Condition can be crippling later in life
SATURDAY, July 20, 2002 (HealthDayNews) -- Michael Ritter started having minor shoulder problems in his 20s. This wasn't surprising, given that he was a competitive swimmer and routinely logged 20,000 yards a week.
At first, ice and ibuprofen took care of the problem, but eventually the pain started interfering with his swimming.
About a year ago, Ritter, who is also a lifeguard, got tossed in the surf, landed on his elbow and compressed his shoulder.
"It took this kind of degenerative injury, and compounded it to a point where it was beyond dealing with it. It put me to the point where an operation was imminent," says Ritter, now 39 and a master's swim coach at Asphalt Green in New York City.

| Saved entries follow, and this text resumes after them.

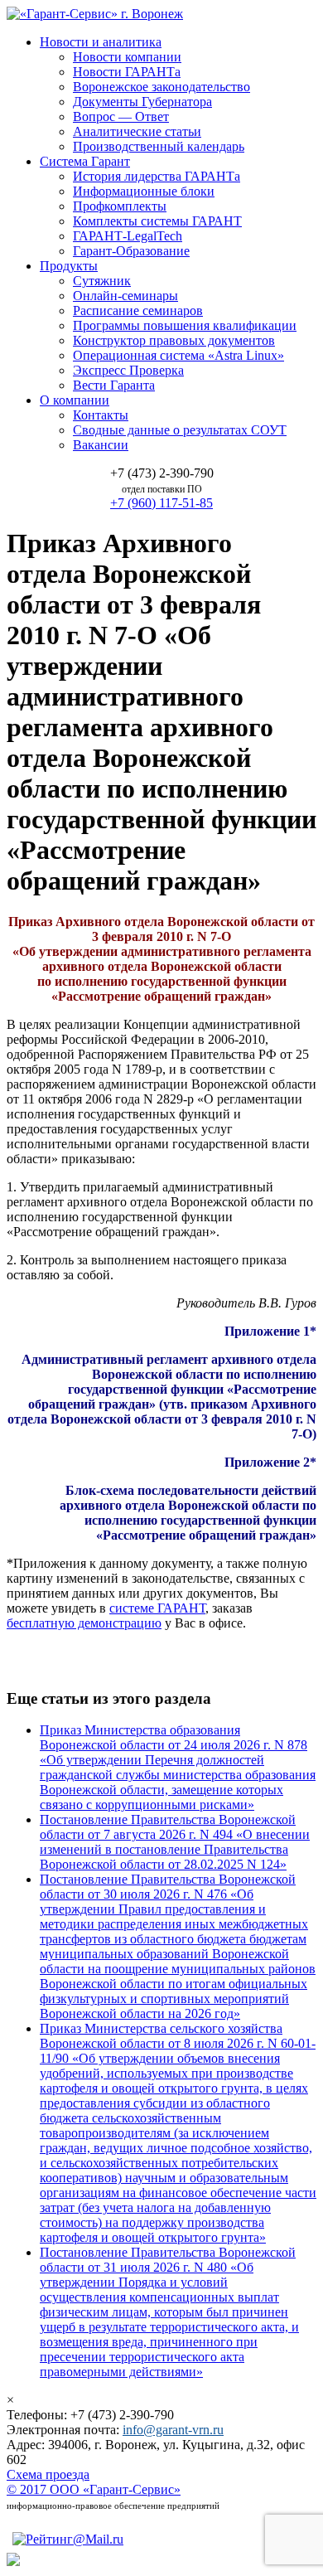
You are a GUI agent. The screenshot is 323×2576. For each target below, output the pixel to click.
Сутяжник (102, 281)
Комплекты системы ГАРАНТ (157, 221)
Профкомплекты (119, 206)
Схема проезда (48, 2474)
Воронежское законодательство (161, 87)
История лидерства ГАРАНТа (156, 176)
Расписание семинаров (138, 310)
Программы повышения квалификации (184, 325)
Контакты (100, 415)
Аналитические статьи (137, 131)
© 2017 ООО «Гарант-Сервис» (94, 2489)
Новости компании (127, 57)
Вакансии (100, 445)
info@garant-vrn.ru (173, 2430)
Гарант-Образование (131, 251)
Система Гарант (85, 161)
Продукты (69, 266)
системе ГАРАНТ (157, 1608)
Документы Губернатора (142, 102)
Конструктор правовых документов (174, 340)
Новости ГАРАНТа (127, 72)
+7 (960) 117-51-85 (161, 503)
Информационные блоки (144, 191)
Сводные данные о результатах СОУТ (180, 430)
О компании (74, 400)
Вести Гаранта (114, 385)
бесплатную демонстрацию (84, 1623)
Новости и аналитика (101, 42)
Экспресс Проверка (128, 370)
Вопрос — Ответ (121, 116)
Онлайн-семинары (125, 296)
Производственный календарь (158, 146)
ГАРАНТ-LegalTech (127, 236)
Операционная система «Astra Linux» (178, 355)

Ritter may not have put a name to it, but for the past 10 or 15 years he had been suffering from various manifestations of swimmer's shoulder, a chronic irritation of the shoulder's joints and soft tissues that is thought to affect 35 percent of swimmers.
Swimmer's shoulder is really a whole set of related conditions.
"I would characterize it as pain in the shoulder of someone who swims. I don't think there's any discrete pathological entity like tennis elbow," says Dr. Peter D. McCann, Ritter's surgeon and the director of the Insall Scott Kelly Institute for Orthopaedics and Sports Medicine at Beth Israel Medical Center in New York City.
Competitive swimmers tend to suffer from ligament problems resulting from the repetitive motion and overhead use.
"[The shoulder] can get too flexible and too loose, and that can cause pain," McCann says. A swimmer's shoulder rotates 1,200 to 1,500 times per mile, while major league baseball pitchers "only" rotate 1,000 times a week.
Recreational swimmers can run into tendon problems and rotator cuff problems if they overdo it their first time in the pool after a long, cold winter sitting in front of the TV.
Fortunately, swimmer's shoulder can be prevented.
Ease into the activity. "Stay active, but increase activities at a pace that doesn't cause pain," McCann advises. If you feel pain, that's a clear signal to stop. Often pain doesn't manifest until that night or the next day, which means you need to monitor what you do even if you're not feeling pain.
Start at 20 percent of whatever distance you want to get to, then three days later, step up your workout to 30 percent. It'll take several weeks to achieve your goal, but you'll do it without injury.
Swimming requires flexibility, so stretch before you swim. Try stretching with your hands up against a wall, or try grabbing a towel in both hands and moving it as if you were drying off your back. Yoga is also an effective way to stay flexible.
Also you should try some simple rotator-cuff exercises:
- Put both arms straight up overhead, lean to the left side as far as possible, then to the right. Hold for 10 to 20 seconds in each position.
- Put both arms behind your back, fingers interlaced, and slowly, steadily raise your arms upward behind you as far as possible. Hold for 10 to 20 seconds.
- Put one arm across your body so that the shoulder is under your chin and hand, and your forearm and upper arm are parallel to the ground. Without turning your body, use your other hand to pull the arm close as close to your chest as possible. Hold for 10 to 20 seconds.
Pay attention to how you swim. A balanced body puts less load on the arms, and is that much easier on the shoulder.
While swimming, breathe to both sides. It spreads the work more equitably between the shoulders.
If you have pain that persists for 10 to 14 days, stop what you're doing and see a doctor.
Frequently, physical therapy and exercises will take care of the problem, though occasionally something more serious is needed.
Michael Ritter's surgery was successful, but he still needs to follow a strict stretching and exercise regimen. Before he had surgery, he swam the 100-yard freestyle in 50 seconds. Now he clocks in at 52 seconds. Not bad for someone whose shoulder pain used to take him right out of the water.